Не успел я его остановить, как он уже и перекрестился. Я попытался его вразумить, но он сказал только:
– Простите меня, друг мой, если я обвинял вас в несерьезности. Теперь я понимаю: такова ваша религия.
– Да нет же, – запротестовал я и, видя, что переубедить его у меня не получается, обратился к Лоре, понимая, что уж ей-то это под силу, и попросил: – Пожалуйста, объясните месье атташе все как есть!
А Лора возьми да и скажи:
– Да, такова наша религия.
Я был в отчаянии.
– Что вы о нас подумаете? – воззвал я к месье Альфонсу.
– Друг мой, – промолвил он, – я с уважением отношусь к любой религии. Я занимаю не самый высокий пост – напротив, очень скромный. Но я и нынешнего своего положения не достиг бы, если бы не выказывал уважения к чужой религии везде и всегда.
И он обернулся к старому облезлому хвосту и снова перекрестился.
– Вот то-то же! – только и сказала ему Лора.
Но я снова опережаю мою историю на пятьдесят два года: просто события вчерашнего дня нарушили заведенный порядок, в соответствии с которым я пописывал свои мемуары каждый день – так иной человек ведет дневник. Что ж, пятьдесят два года назад я показал этот лисий хвост Лоре Лэнли, и она рассматривала его все в том же благоговейном молчании, из-за которого месье атташе так странно повел себя не далее как вчера. Как легко могла она заполучить этот хвост себе! – думается, она как-то по-особенному глянула на распорядителя (я ничего такого не заметил) или, может, просто отвернулась от него, так что я оказался следующим на очереди.
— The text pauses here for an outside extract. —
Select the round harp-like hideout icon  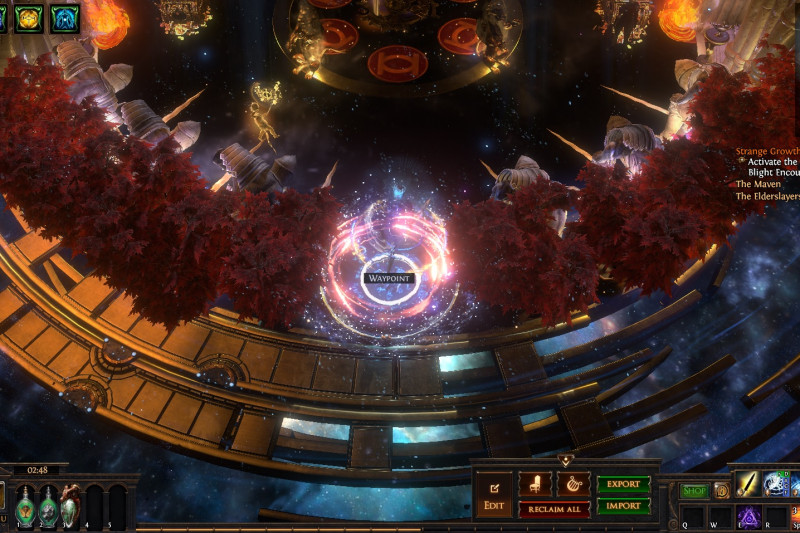pyautogui.click(x=573, y=484)

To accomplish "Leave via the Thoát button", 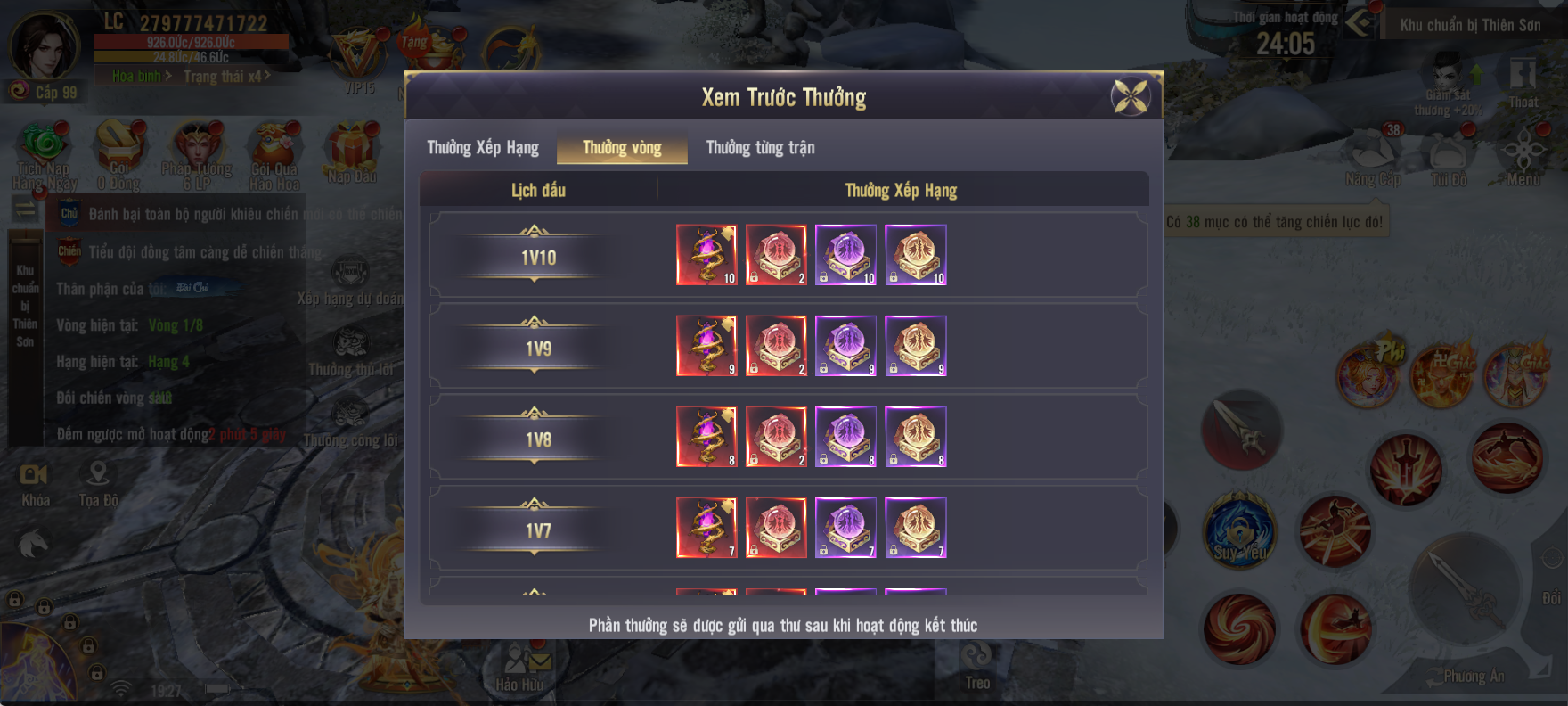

Я никак не мог отдать ей хвост – такими сокровищами простые смертные не обмениваются, их получают не иначе как прямо из рук распорядителя охоты на лис. Лора не сводила с трофея глаз, пока мы с ней шли к дому, разговаривая об этом великом дне, только что прожитом, который запомнился столь многим! А многие ли не позабыли о нем до сих пор?